True or False:  If we deny or distract from our pain, it will go away. 




False! Two things will help soften your pain: embracing it and expressing it. Allowing ourselves to fully feel our feelings whenever they naturally arise will, in turn, begin to diminish, ever-so-slowly. It will not ever go away completely, but stays At Arm's Length 



300

Common Emotions

Sadness, anger, numbness, confusion, anxiety, regret, guilt, and resentment. Each person experiences grief in their own way, whatever you feel is a normal part of grief.

300

It is best to move away from grief and mourning instead of toward it




False! Many people view grief as something to be overcome rather than experienced. In order to heal, people must move toward their grief through continued mourning, not away from it through repression and denial.



300

Sympathetic Nervous System: What is it?


The sympathetic nervous system controls the fight, flight, freeze, or fawn response. The sympathetic nervous system increases heart rate, elevates blood pressure, heightens awareness, increases breathing, and increases sweating. It also slows down digestion and decreases saliva.



300

Memories of Loved Ones: Can I avoid these?

Although at first looking at pictures of and thinking about the person may be painful, but avoiding those things often causes more distress. 

300

Common Traditions in Mourning


People may visit their loved one's grave, grow a garden dedicated to them, make a photo album, write letters to the deceased, or any other rituals.



400

5 Stages of Grief 

Elisabeth Kubler-Ross published a model in 1969 to explain the stages of grief; it is used for grief associated with trauma and change. 5 stages: Denial, Anger, Bargaining, Depression and Acceptance. Note: some individuals may not go through all 5 stages nor the exact sequence. 

400

Crying to express grief is a sign of weakness



False! Crying is nature’s way of releasing internal tension in the body and allows the mourner to communicate a need to be comforted. Crying makes people feel better, emotionally, and physically. Tears are not a sign of weakness. In fact, crying is an indication of the griever’s willingness to do the work of mourning.



400

Problems/Symptoms After Experiencing Trauma

Think 'PTSD', Anxiety, Depression

-Flashbacks

-Nightmares

-Stomach aches

-Migraines

-On edge or jumpy

-Irritability or agitation

-Constant worry it could happen again

-Isolation or uninterested in things

400

Does everyone cope the same way with death?



No. Some are able to use healthy coping techniques while others turn to unhealthy strategies such as drinking, isolating, or using drugs. The goal of this group is to develop healthy skills :)

400

Parasympathetic Nervous System: What is it?

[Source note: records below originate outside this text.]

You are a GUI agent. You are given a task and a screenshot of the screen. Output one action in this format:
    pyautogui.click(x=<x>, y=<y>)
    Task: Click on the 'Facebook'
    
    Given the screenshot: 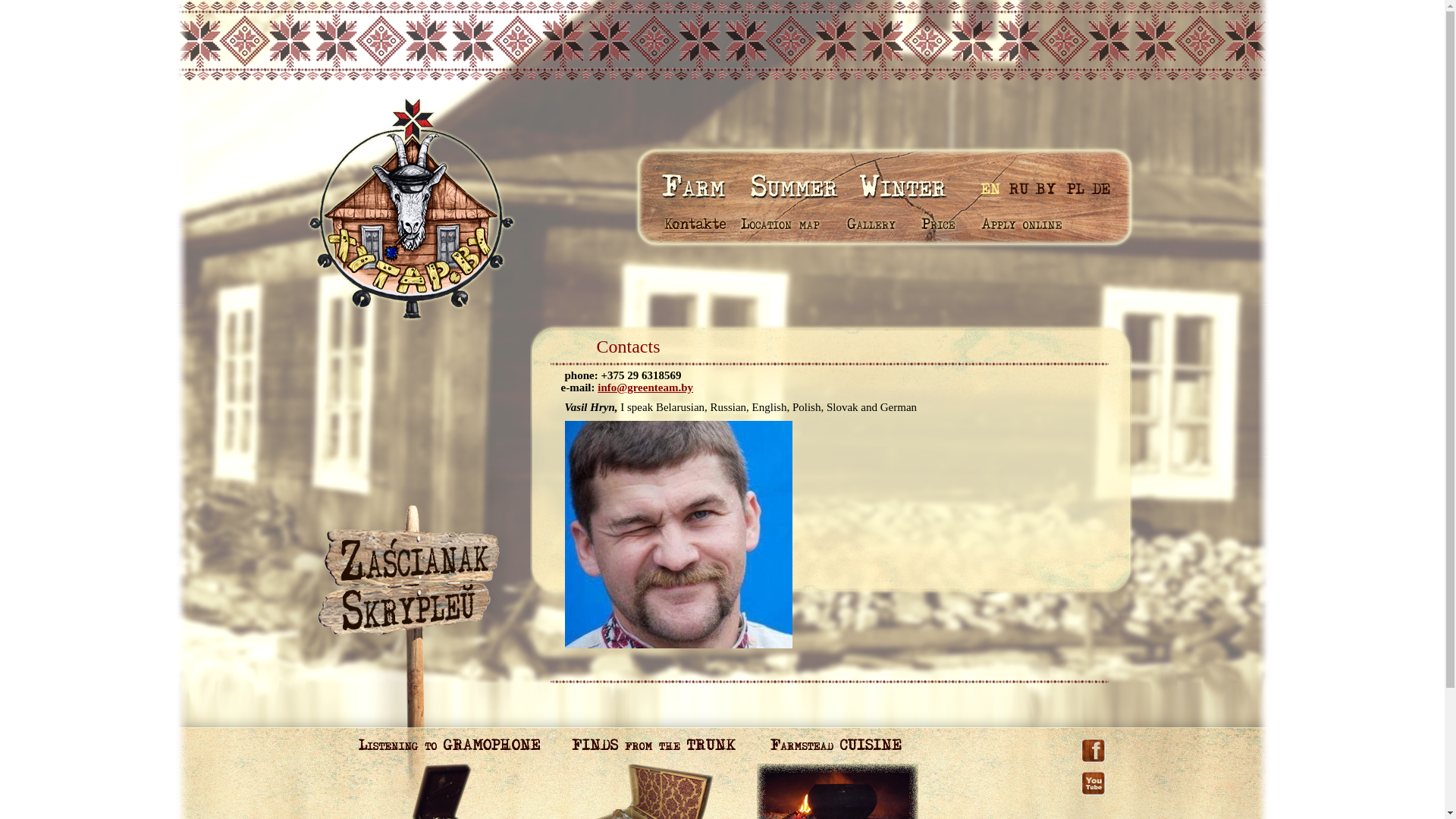 What is the action you would take?
    pyautogui.click(x=1093, y=744)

The parasympathetic nervous system regulates the "rest and digest" functions of the body; it also brings the body back to a calm state, and slows down breathing and heart rate, turns the digestive system and saliva production back on. Muscles also relax.



500

What are healthy and unhealthy ways to cope with grief? 

*Answers May Differ* 

Healthy:

- journal 

-  talk about it with someone that you trust 

- listen to music 

- self-care 

Unhealthy:

- take your anger out on people around you 

- fighting with others 

- using substances or alcohol to mask emotions

-isolation

500

The Goal is to Get Over Your Grief

False! A person does not "get over" grief and return to the normal life they had before. Life will be different. The mourning process is about learning to live without this person in your life. The sense of loss will not disappear, just soften overtime.



500

Trauma Trigger


A trauma trigger is something that reminds you of the trauma. This could be a sound, a scent, a person, or a color. 



500

Difficult Days of the Year: Name 2 


When someone you love dies, there can be certain days of the year that can be difficult (for example, holidays, the person’s birthday, the anniversary of their death).  

What are some days for you? How do you cope (1 example)? 

500

How can you go from 'Fight or Flight' to 'Rest and Digest'? 

Practice relaxation techniques like deep breathing or progressive muscle relaxation.